## Q1. What are the three measures of central tendency?

The three measures of central tendency are:

1. `Mean`: It is the arithmetic average of all the values in a dataset. It is calculated by adding up all the values in the dataset and dividing by the total number of values.

2. `Median`: It is the middle value in a dataset when the values are arranged in order. It is calculated by taking the value that is exactly in the middle of the dataset. If there are an even number of values, then the median is the average of the two middle values.

3. `Mode`: It is the most frequently occurring value in a dataset. It is calculated by finding the value that appears most often in the dataset. A dataset can have one or more modes, or it can have no mode if no value appears more than once.

## Q2. What is the difference between the mean, median, and mode? How are they used to measure the central tendency of a dataset?

The `mean`, `median`, and ` mode` are three measures of central tendency used to describe the central or typical value of a dataset.

- The `mean` is calculated by adding up all the values in the dataset and dividing by the total number of values. It is sensitive to extreme values or outliers and can be influenced by them, making it sometimes not representative of the dataset.

- The `median` is the middle value in a dataset when the values are arranged in order. It is less sensitive to extreme values or outliers than the mean, making it more representative of the dataset in skewed distributions.

- The `mode`is the most frequently occurring value in a dataset. It is useful when the goal is to determine the most common value in the dataset.

- The selection of a measure of central tendency depends on the nature of the dataset and the research question. If the dataset is symmetrical, then the `mean`, `median`, and `mode` will be close to each other. In skewed distributions, the `median` is often preferred as a measure of central tendency as it is less affected by `outliers`.

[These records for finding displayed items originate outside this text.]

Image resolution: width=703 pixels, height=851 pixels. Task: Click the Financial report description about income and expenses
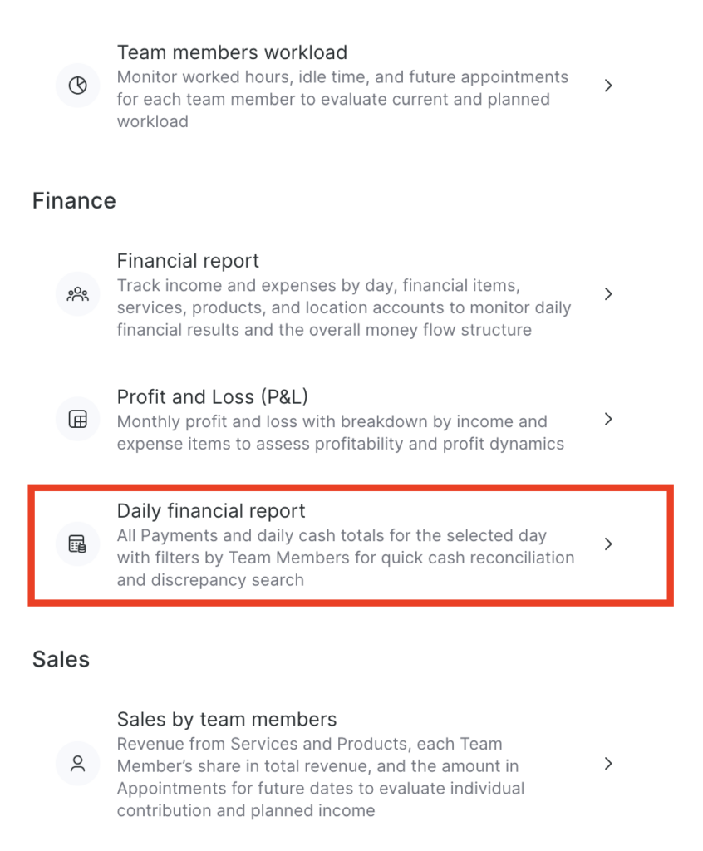344,307
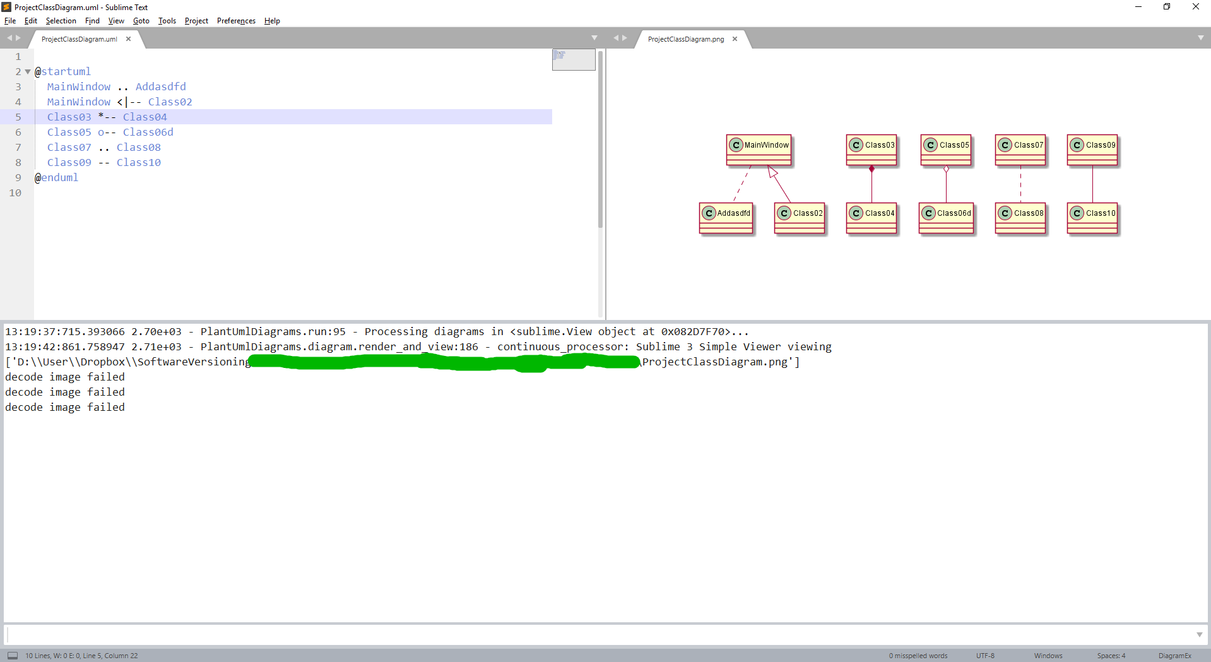Screen dimensions: 1211x662
Task: Collapse the code fold arrow on line 2
Action: tap(27, 71)
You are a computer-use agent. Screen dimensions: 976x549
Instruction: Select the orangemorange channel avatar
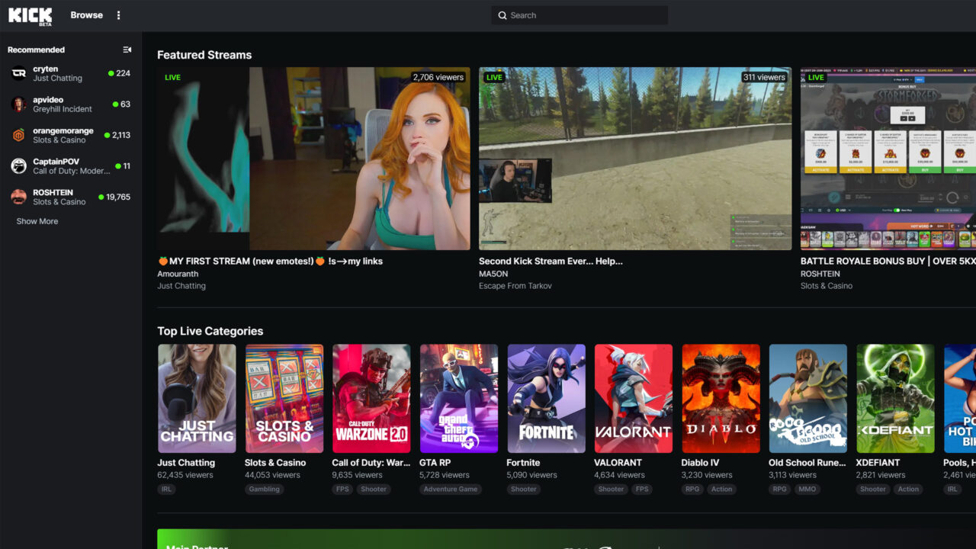(x=18, y=135)
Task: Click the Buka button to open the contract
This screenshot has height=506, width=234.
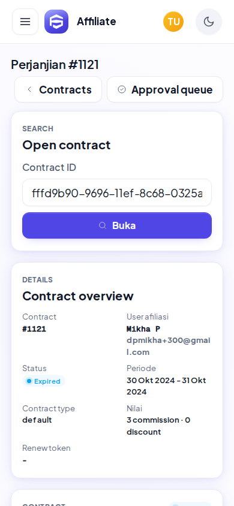Action: click(117, 225)
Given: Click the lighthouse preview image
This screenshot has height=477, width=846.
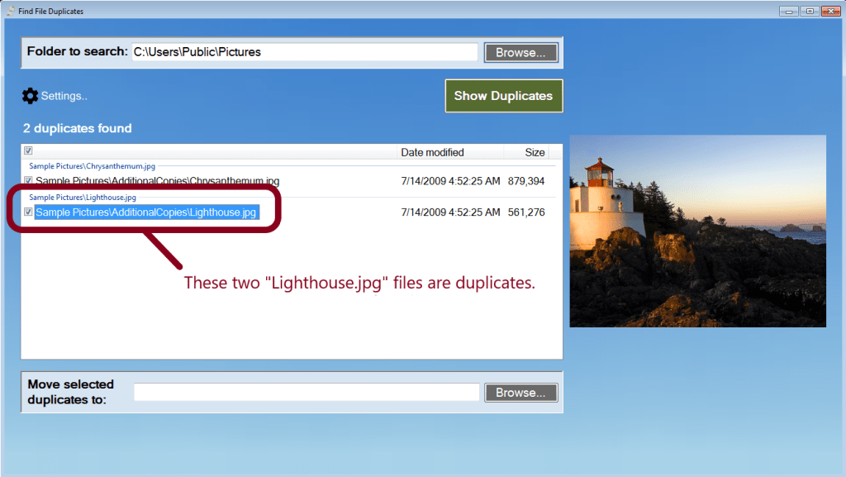Looking at the screenshot, I should click(x=697, y=231).
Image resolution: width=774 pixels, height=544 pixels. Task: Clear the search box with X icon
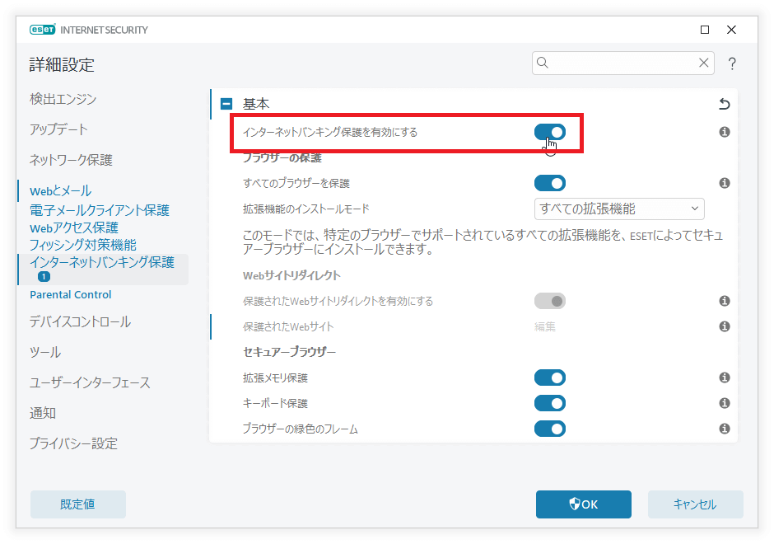click(704, 63)
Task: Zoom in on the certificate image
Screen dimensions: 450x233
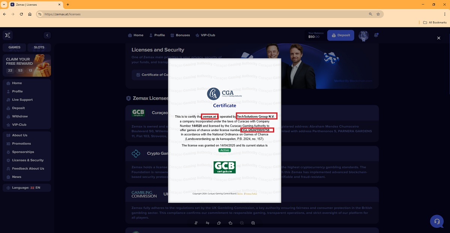Action: [x=253, y=223]
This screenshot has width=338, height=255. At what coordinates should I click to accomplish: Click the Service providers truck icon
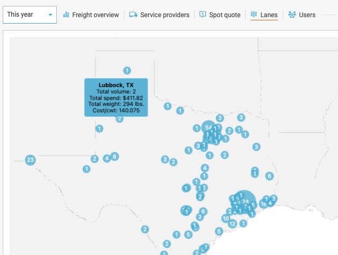point(133,15)
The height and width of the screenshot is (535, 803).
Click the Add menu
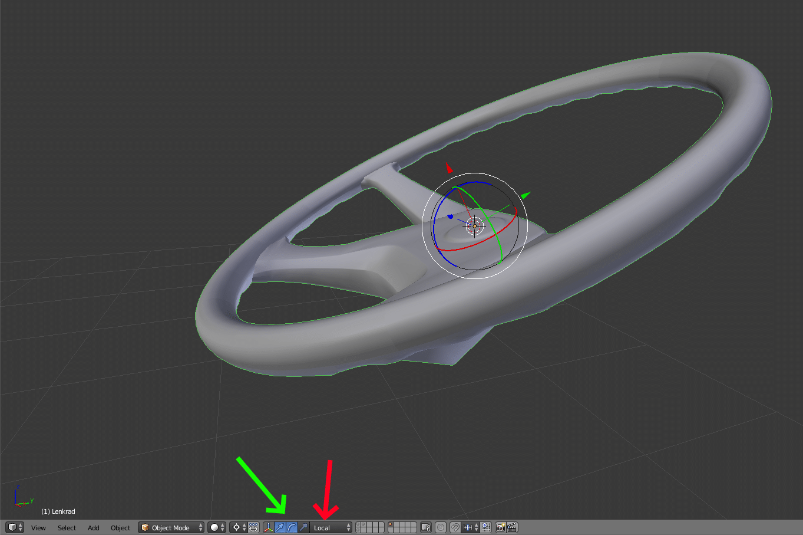[x=93, y=528]
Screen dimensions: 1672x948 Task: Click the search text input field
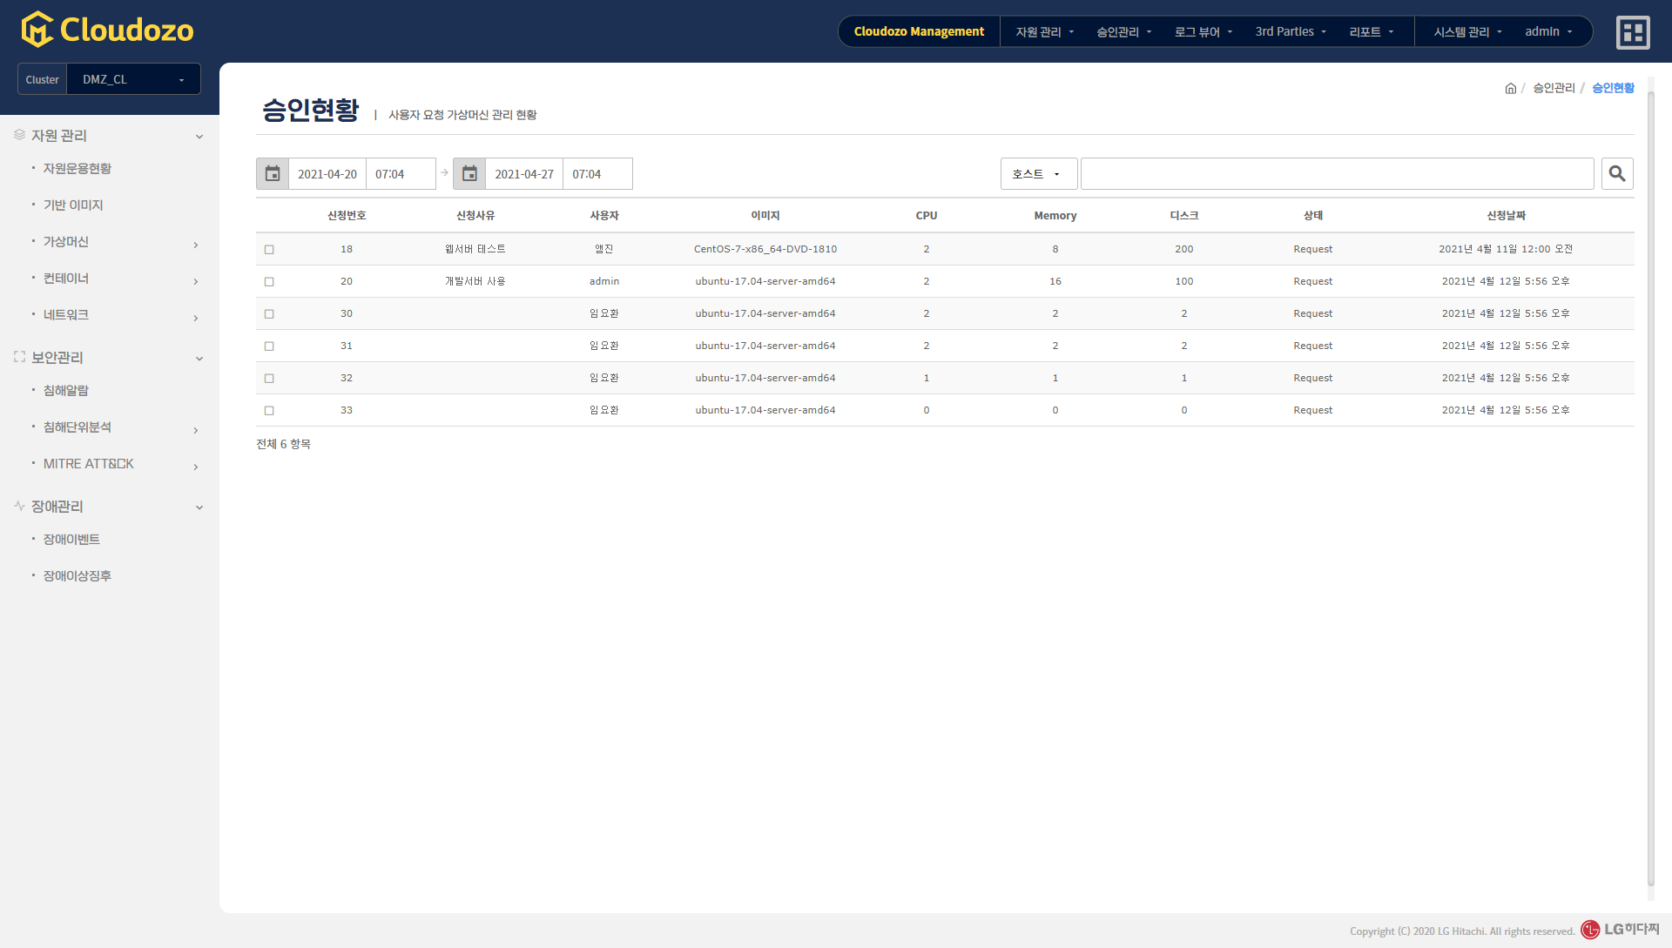tap(1337, 174)
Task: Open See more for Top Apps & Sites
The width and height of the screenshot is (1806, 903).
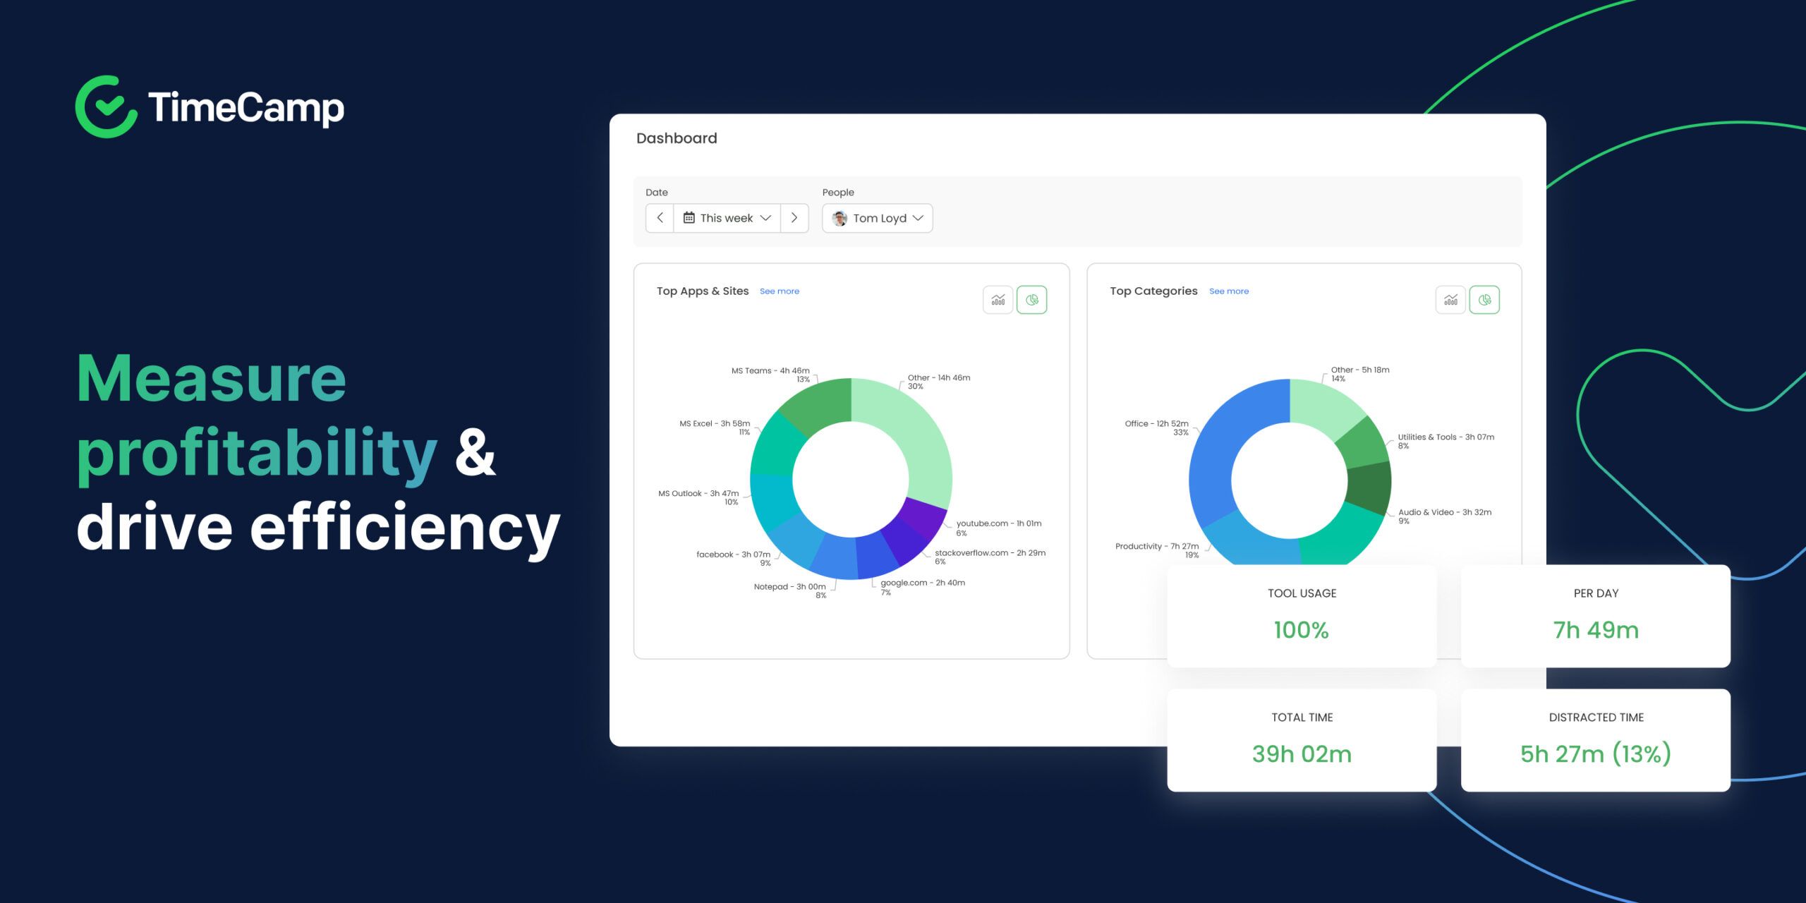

## Q3. Measure the three measures of central tendency for the given height data:
## [178,177,176,177,178.2,178,175,179,180,175,178.9,176.2,177,172.5,178,176.5]

In [5]:
data = [178,177,176,177,178.2,178,175,179,180,175,178.9,176.2,177,172.5,178,176.5]

In [8]:
import warnings
warnings.filterwarnings("ignore")

In [3]:
from scipy import stats
import numpy as np

In [9]:
# calculate the mean
mean = np.mean(data)
print("Mean of the data:", mean)

# calculate the median
median = np.median(data)
print("Median of the data:", median)

# calculate the mode
mode = stats.mode(data)
print("Mode of the data:", mode.mode)

Mean of the data: 177.01875
Median of the data: 177.0
Mode of the data: [177.]


## Q4. Find the standard deviation for the given data:
## [178,177,176,177,178.2,178,175,179,180,175,178.9,176.2,177,172.5,178,176.5]

In [13]:
data =[178,177,176,177,178.2,178,175,179,180,175,178.9,176.2,177,172.5,178,176.5]

In [14]:
print("The Standard Deviation of given Data :", np.std(data))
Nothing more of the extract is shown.